### What you will do
Pull from the data below each line where the word "agent" occurs, and copy it.

(Stored items)
╭──

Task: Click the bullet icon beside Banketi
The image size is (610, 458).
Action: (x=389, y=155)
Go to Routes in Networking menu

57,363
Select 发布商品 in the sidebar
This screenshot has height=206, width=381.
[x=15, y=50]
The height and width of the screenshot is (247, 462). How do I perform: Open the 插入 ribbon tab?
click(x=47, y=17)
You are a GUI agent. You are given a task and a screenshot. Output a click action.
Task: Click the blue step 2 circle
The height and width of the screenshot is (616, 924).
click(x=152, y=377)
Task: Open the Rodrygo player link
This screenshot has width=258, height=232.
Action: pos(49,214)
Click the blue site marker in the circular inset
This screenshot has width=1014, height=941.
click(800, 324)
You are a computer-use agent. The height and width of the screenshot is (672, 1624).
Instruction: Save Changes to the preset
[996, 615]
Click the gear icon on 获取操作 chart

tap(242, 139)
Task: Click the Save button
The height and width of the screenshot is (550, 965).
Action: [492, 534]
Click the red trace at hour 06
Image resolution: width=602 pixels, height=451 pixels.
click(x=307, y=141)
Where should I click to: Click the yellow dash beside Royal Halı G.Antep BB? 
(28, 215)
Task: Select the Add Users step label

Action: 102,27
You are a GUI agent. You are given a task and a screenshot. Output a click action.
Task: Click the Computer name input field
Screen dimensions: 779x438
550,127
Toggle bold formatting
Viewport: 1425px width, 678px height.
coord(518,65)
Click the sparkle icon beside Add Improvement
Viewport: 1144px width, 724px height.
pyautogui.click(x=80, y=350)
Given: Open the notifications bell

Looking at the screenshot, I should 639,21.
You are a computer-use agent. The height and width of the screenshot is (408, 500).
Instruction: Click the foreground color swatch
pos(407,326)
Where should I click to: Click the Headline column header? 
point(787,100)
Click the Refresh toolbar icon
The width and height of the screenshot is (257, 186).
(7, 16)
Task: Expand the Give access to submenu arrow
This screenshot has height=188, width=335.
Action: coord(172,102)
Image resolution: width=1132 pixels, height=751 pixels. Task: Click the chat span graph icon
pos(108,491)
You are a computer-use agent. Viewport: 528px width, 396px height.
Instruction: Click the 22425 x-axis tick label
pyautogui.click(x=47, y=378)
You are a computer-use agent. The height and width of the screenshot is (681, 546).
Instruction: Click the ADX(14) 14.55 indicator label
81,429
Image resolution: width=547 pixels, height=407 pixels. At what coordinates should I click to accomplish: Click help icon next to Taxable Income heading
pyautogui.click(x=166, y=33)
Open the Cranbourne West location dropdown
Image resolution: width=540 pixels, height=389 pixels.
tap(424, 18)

╰──

### Answer section
You are a GUI agent. You are given a task and a screenshot. Output a click action.
You are a computer-use agent. The height and width of the screenshot is (672, 1624).
You are a GUI agent. You are given a task and a screenshot. Output a click action.
You are a computer-use agent. The height and width of the screenshot is (408, 500).
You are a computer-use agent. Viewport: 528px width, 396px height.
You are a computer-use agent. The height and width of the screenshot is (681, 546).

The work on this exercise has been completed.